Muhammad al-Maghut
A recent article in PN Review on the Arabic poet Muhammad al-Maghut caught my attention, and I went to Amazon and bought a selection of his poems in translation, Joy is Not My Profession, published by Signal Editions of Canada.
From what I read so far, the translators, John Asfour and Alison Burch, are right when they talk in the introduction about him 'juxtapos[ing] modern colloquial speech with the occasional traditional poetic idiom... In his poetry the satire is pervasive at every level'. The most striking poem I have read is one quoted both in the PNR and in Asfour and Burch's introduction, 'When the Words Burn'. Its opening would not shame any poet I can think of:
Poetry, this immortal carcass, bores me.
Lebanon is burning - it leaps, like a wounded horse, at the edge of the desert
and I am looking for a fat girl
to rub myself against on the tram,
for a Bedouin-looking man to knock down somewhere.
My country is on the verge of collapse,
shivering like a naked lioness
and I am looking for two green eyes
and a quaint cafe by the sea,
looking for a desperate village girl to deceive.
There's something both familiar and alien about the poem to this English reader. The tension between public and private concerns, apparently a habitual theme of al-Maghut's, must resonate across all cultures. But the high-flown Arab nationalism of 'Lebanon is burning' (which the poem expands upon as it continues) is strange to my ears and mind, even though I can see it is ironised. The structure and effect of the poem is fairly clear. The particular public concerns, and the attitudes towards those concerns which the poems assume and play with, are unfamiliar, so that in reading the poem I feel simultaneously impressed, amused, doubtful and irritated. It hardly helps that the picture of Arab nationalism that the rhetoric suggests - 'Scream, voiceless country!' - accords in its simplicity, passion and nakedness with my own, no doubt orientalising, prejudices, with regard both to the nationalism itself and to the poetry that reflects it. While al-Maghut's poetry undermines that prejudice by showing me an Arabic poet taking up an ironic attitude to all that, it confirms it by implying that he is working against a tradition which is really like that.
Not his fault, of course, and the solution is for me to read more modern Arabic poetry in translation. But I've got the rest of Joy is Not My Profession to tackle yet, not to mention twenty German poets and a hundred writing in English, and the rest. The more you read, the less you feel you've read...

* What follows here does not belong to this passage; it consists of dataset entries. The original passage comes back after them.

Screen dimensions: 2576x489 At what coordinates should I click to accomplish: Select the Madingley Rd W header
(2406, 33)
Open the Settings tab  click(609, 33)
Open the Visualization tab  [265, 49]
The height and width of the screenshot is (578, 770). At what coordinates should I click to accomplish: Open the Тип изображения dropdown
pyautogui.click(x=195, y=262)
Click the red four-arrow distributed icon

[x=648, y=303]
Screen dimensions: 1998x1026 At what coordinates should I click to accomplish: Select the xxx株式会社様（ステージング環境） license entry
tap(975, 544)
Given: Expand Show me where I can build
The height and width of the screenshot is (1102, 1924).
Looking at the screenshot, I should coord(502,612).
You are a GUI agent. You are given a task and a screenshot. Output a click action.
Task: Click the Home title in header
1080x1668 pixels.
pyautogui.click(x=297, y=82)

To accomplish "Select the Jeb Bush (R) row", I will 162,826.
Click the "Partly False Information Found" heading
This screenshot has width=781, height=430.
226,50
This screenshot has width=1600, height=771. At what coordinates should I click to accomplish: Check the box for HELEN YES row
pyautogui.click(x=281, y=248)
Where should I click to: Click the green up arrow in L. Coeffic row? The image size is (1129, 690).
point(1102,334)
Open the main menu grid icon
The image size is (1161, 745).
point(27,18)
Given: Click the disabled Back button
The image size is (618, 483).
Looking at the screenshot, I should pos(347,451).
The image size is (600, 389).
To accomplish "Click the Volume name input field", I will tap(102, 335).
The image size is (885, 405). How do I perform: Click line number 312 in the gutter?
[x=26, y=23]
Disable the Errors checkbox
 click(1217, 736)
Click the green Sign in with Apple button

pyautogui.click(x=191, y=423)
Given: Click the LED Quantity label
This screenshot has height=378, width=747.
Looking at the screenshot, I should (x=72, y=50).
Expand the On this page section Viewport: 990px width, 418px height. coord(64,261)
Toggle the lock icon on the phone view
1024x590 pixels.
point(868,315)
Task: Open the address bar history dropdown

From what I read so far, the translators, John Asfour and Alison Burch, are right when they talk in the introduction about him 'juxtapos[ing] modern colloquial speech with the occasional traditional poetic idiom... In his poetry the satire is pervasive at every level'. The most striking poem I have read is one quoted both in the PNR and in Asfour and Burch's introduction, 'When the Words Burn'. Its opening would not shame any poet I can think of:
Poetry, this immortal carcass, bores me.
Lebanon is burning - it leaps, like a wounded horse, at the edge of the desert
and I am looking for a fat girl
to rub myself against on the tram,
for a Bedouin-looking man to knock down somewhere.
My country is on the verge of collapse,
shivering like a naked lioness
and I am looking for two green eyes
and a quaint cafe by the sea,
looking for a desperate village girl to deceive.
There's something both familiar and alien about the poem to this English reader. The tension between public and private concerns, apparently a habitual theme of al-Maghut's, must resonate across all cultures. But the high-flown Arab nationalism of 'Lebanon is burning' (which the poem expands upon as it continues) is strange to my ears and mind, even though I can see it is ironised. The structure and effect of the poem is fairly clear. The particular public concerns, and the attitudes towards those concerns which the poems assume and play with, are unfamiliar, so that in reading the poem I feel simultaneously impressed, amused, doubtful and irritated. It hardly helps that the picture of Arab nationalism that the rhetoric suggests - 'Scream, voiceless country!' - accords in its simplicity, passion and nakedness with my own, no doubt orientalising, prejudices, with regard both to the nationalism itself and to the poetry that reflects it. While al-Maghut's poetry undermines that prejudice by showing me an Arabic poet taking up an ironic attitude to all that, it confirms it by implying that he is working against a tradition which is really like that.
Not his fault, of course, and the solution is for me to read more modern Arabic poetry in translation. But I've got the rest of Joy is Not My Profession to tackle yet, not to mention twenty German poets and a hundred writing in English, and the rest. The more you read, the less you feel you've read...
4 Comments:
You write up on an arab took my attention...I was just looking on Arab poets and blogging really but it led me to your blog was great and yes the more your read the less you feel that you read
Hi Nasra
Thanks for reading
try Nizar Qabbani. But if you don't like Arab nationalism you will be irritated again.
qunfuz.blogspot.com
Thank you, I shall.
It's not that I dislike Arab nationalism, just that I have to reconfigure my expectations when readng poems that participate in it, howver obliquely. Part of the (variously useful/frustrating) dislocation involved in reading across cultures.